The present technology provides a lightweight and compact powered exoskeleton that can assist users having reduced or limited mobility. In one example, the present technology provides an alternative kinematic design that can assist in hip abduction/adduction independently of hip flexion/extension angle, and vice versa. The technology utilizes a parallel actuation system to provide a powered hip exoskeleton that is lightweight (5.3 kg), has a slim profile (adding only 3 cm posteriorly, and 8 cm laterally at the hip), and can provide high torque during gait (up to 30 Nm).

In the present specification, when a “front” view is referenced in a figure, that view is understood to be parallel to the frontal anatomical plane of the user, e.g., parallel to the page of FIG. 1A, as if any item being referenced is attached to the user in the configuration shown in FIG. 1A. When a “side” view is referenced, that view is understood to be parallel to the sagittal anatomical plane of the user, e.g., parallel to the page of FIG. 1B, as if any item being referenced is attached to the user in the configuration shown in FIG. 1B. While neither the frontal nor the sagittal planes are shown specifically, one of ordinary skill in the art will readily understand that the frontal plane divides the body into front and back halves, and the sagittal plane divides the body into right and left halves.
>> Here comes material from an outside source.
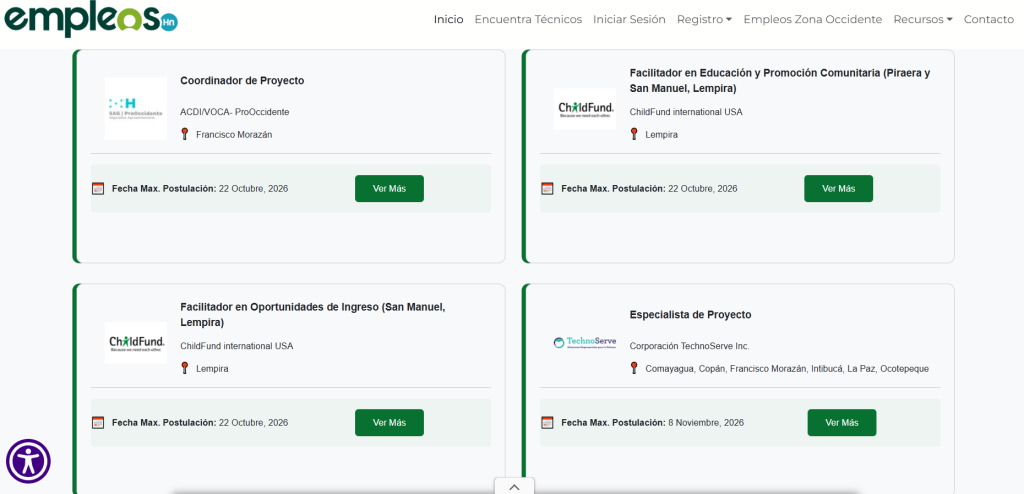
Task: Open the accessibility widget icon
Action: [x=28, y=461]
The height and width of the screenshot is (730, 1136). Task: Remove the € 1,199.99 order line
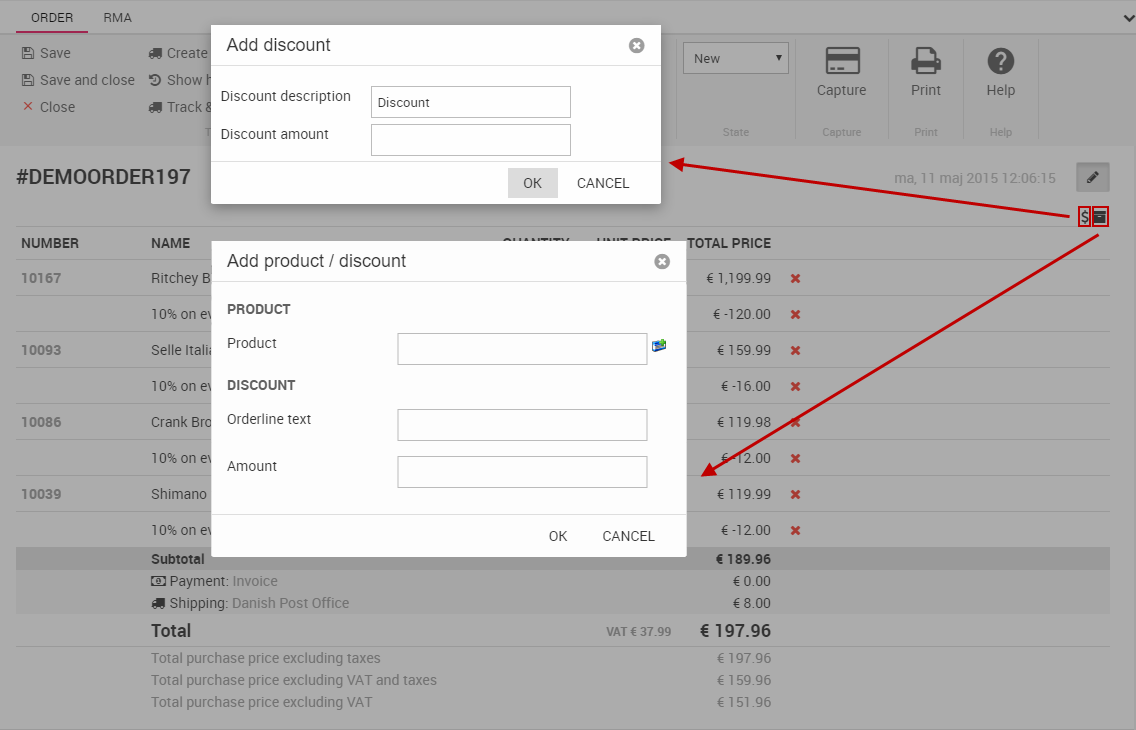(x=795, y=278)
An exemplary application of the technology is shown in FIGS. 1A and 1B, where a user 200 is shown with an assistive exoskeleton 10 shown attached to the user's waist and thighs. In the example shown, the exoskeleton includes two powered hip actuator assemblies 12a, 12b (one for each leg, which can, in one example, be mirror images of one another) that connect to the user through a pelvis brace 14 and two thigh braces 16a, 16b. Each actuator assembly can include a crank frame 18 attachable to the pelvis brace, and an extension bar 20 that is attached to, or formed integrally with, a thigh frame 22 (see FIGS. 2A through 3E, for example, and discussed in further detail below).
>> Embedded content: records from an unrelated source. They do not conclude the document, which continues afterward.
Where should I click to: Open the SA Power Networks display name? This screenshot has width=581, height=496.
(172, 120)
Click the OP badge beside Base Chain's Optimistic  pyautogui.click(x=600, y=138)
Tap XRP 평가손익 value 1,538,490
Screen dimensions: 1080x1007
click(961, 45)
More details of the actuator assemblies 12 are shown in FIGS. 2A through 2C, and in exploded views in FIGS. 3A through 3E. Each assembly can include a crank frame 18 securable to a user's pelvis, and a thigh frame 22 securable to the user's thigh. A pair of linear actuators 24a, 24b, can each be independently and rotatably coupled between the crank frame and the thigh frame. The crank frame and thigh frame can be restrained relative to one another such that actuation of either of the linear actuators creates torque in both the sagittal and the frontal plane.

The assembly can include a riser 26 that can extend from the thigh frame 22 toward the crank frame 18. A connecting bar 28 can be revolutely coupled between the riser and the crank frame. In one aspect, the riser is rigidly coupled to or formed integrally with the thigh frame. Thus, the position of the riser and the thigh frame relative to one another remains fixed, while the riser is rotatable through two single degree of freedom joints relative to the crank frame. In one aspect, a frontal plane joint 32 (FIG. 2B) of the exoskeleton device is defined where the riser and the connecting bar are revolutely coupled to one another. A sagittal plane joint (30, FIG. 2C) of the exoskeleton device can be defined where the connecting bar and the crank frame are revolutely coupled to one another.

Each of the pair of linear actuators 24a, 24b can be connected to the crank frame 18 via passive, two degree-of-freedom (“DOF”) joints 34a, 34b (see FIG. 3A, for example). Each of the pair of linear actuators can be connected to the thigh frame 22 via passive, two DOF joints 36a, 36b (see FIG. 3A, for example).

This arrangement of the components results in a system in which actuation of either of the linear actuators 24a, 24b creates torque in both the sagittal and the frontal plane. The pair of linear actuators apply forces in parallel between the crank frame and the thigh frame. This system has proven to be lightweight and compact and operable to independently control flexion/extension torque and abduction/adduction torque (and/or independently control flexion/extension displacement and abduction/adduction displacement). That is, the magnitude of torque or displacement in one direction need not be tied to a magnitude of torque or displacement in the other (e.g., one is not simply a multiple of the other). This ability to independently control torque in both the frontal and sagittal planes allows the system to more precisely aid in natural gait functions.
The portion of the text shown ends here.